The ilist is created by recreate_app_state_internal at https://github.com/DynamoRIO/dynamorio/blob/1bc72b6651f00a1db8ed0863056cd89705d75a26/core/translate.c#L1292. Checking that logic now.

abhinav92003 commented 3 years ago

DR attempts to create the ilist for the available fragment using recreate_fragment_ilist at https://github.com/DynamoRIO/dynamorio/blob/08f48f398ff1f4c913be450207380e9d6f59bc01/core/translate.c#L1303

During recreate_fragment_ilist, build_bb_ilist creates the ilist using the fragment's tag (which is the app pc). I see that the app instrs from the bb are added to the ilist just fine. But the client meta instrs added to the ilist by client_process_bb seem very different that the one in the fragment originally. https://github.com/DynamoRIO/dynamorio/blob/08f48f398ff1f4c913be450207380e9d6f59bc01/core/arch/interp.c#L4125

abhinav92003 commented 3 years ago

I found that two different sets of instrumentations are being applied by the client (drcachesim) -- using event_delay_app_instruction and event_app_instruction. drcachesim switches from former to latter after the delay threshold specified by -trace_after_instrs is reached. After the delay threshold, for fragments created before it, ilist recreation is done using event_app_instruction whereas the code cache version seems constructed using event_delay_app_instruction, which leads to the mismatch and the assert failure.

**What this exercise asks:**
1. State whether each statement agrees with the DynamoRIO thread, answering yes or no and quoting the deciding words: (a) The ilist is created by recreate_app_state_internal. (b) The client meta instrs added by client_process_bb match those originally in the fragment. (c) drcachesim switches from event_app_instruction to event_delay_app_instruction once the delay threshold is reached.
2. Write the next part of the DynamoRIO thread, picking up after its final sentence.
The lines that come after this point are separate material and have no connection to the DynamoRIO thread.

**Extracted records:**
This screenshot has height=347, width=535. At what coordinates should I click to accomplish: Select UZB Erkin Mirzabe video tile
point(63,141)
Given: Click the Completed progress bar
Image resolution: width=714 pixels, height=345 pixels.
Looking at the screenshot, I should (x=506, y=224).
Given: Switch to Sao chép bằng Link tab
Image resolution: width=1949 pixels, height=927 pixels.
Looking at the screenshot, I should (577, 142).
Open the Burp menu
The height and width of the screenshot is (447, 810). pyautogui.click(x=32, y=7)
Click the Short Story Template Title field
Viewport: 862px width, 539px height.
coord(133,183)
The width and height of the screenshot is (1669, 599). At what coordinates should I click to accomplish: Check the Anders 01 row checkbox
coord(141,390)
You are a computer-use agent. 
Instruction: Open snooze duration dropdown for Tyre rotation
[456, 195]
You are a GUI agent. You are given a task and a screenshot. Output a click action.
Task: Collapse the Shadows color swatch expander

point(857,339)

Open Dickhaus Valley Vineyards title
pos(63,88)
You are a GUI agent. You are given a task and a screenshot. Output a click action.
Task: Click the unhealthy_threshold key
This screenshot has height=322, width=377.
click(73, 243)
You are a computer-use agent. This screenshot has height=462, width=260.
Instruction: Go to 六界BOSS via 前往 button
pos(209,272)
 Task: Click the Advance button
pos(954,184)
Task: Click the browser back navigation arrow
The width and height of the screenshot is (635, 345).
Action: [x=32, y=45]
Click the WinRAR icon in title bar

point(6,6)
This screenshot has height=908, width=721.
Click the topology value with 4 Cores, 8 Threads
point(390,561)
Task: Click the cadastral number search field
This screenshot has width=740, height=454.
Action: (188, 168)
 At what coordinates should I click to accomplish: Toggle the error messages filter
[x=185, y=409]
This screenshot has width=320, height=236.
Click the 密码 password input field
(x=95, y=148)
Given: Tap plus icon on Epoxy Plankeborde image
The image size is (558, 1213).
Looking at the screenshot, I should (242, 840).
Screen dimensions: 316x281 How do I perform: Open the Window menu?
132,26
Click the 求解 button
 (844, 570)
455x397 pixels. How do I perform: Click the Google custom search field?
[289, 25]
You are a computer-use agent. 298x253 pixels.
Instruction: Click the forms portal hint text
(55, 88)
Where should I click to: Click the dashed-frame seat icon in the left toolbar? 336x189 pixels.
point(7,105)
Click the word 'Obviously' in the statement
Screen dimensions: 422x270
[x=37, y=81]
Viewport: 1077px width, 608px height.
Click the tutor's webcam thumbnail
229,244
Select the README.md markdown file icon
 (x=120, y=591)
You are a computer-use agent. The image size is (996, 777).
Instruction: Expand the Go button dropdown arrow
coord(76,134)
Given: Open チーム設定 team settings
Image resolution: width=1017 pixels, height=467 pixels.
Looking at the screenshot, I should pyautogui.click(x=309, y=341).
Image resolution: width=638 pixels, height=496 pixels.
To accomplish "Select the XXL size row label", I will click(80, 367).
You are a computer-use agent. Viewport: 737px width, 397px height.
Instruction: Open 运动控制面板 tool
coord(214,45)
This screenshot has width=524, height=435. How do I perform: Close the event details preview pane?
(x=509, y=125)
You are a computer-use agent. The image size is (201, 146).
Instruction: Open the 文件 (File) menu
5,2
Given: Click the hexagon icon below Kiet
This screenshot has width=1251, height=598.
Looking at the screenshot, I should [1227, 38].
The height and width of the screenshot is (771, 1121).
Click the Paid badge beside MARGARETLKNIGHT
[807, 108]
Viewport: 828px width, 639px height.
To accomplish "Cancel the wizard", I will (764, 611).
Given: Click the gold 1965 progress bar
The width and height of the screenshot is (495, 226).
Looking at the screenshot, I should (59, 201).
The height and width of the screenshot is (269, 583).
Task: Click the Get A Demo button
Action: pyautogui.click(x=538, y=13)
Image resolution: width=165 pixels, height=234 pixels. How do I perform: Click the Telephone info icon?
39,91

**Responses by task:**
1.
(a) Yes: "The ilist is created by recreate_app_state_internal"
(b) No: "seem very different"
(c) No: "drcachesim switches from former to latter after the delay threshold specified by -trace_after_instrs is reached"

2.
To verify: 3 consecutive attempts with -trace_after_instrs hit the assert failure, but 3 consecutive attempts without didn't.

abhinav92003 commented 3 years ago

I see that drcachesim's tracer indeed invokes dr_unlink_flush_region when delay threshold is reached; this seems intended to flush out stale fragments. https://github.com/DynamoRIO/dynamorio/blob/5cbe8113c919b557f7bfc3daafffc9b1fef7938c/clients/drcachesim/tracer/tracer.cpp#L1393

However, based on the documentation, it shouldn't be invoked with size=0, which seems to be the case in the call above. https://github.com/DynamoRIO/dynamorio/blob/5cbe8113c919b557f7bfc3daafffc9b1fef7938c/core/lib/instrument_api.h#L6265 It also mentions some restrictions on the options that this routine is available with. Verifying if all these conditions are met...

derekbruening commented 3 years ago

I thought you had printed out the instrumentation applied to the original block and to the recreated block and they were identical?

derekbruening commented 3 years ago

I thought you had printed out the instrumentation applied to the original block and to the recreated block and they were identical?

And that the recreate walk was starting at a shifted point, beyond which the code was identical between the two: a clean call. I though the instrumentation prior to the threshold was an inlined counter increment, ruling out the delay.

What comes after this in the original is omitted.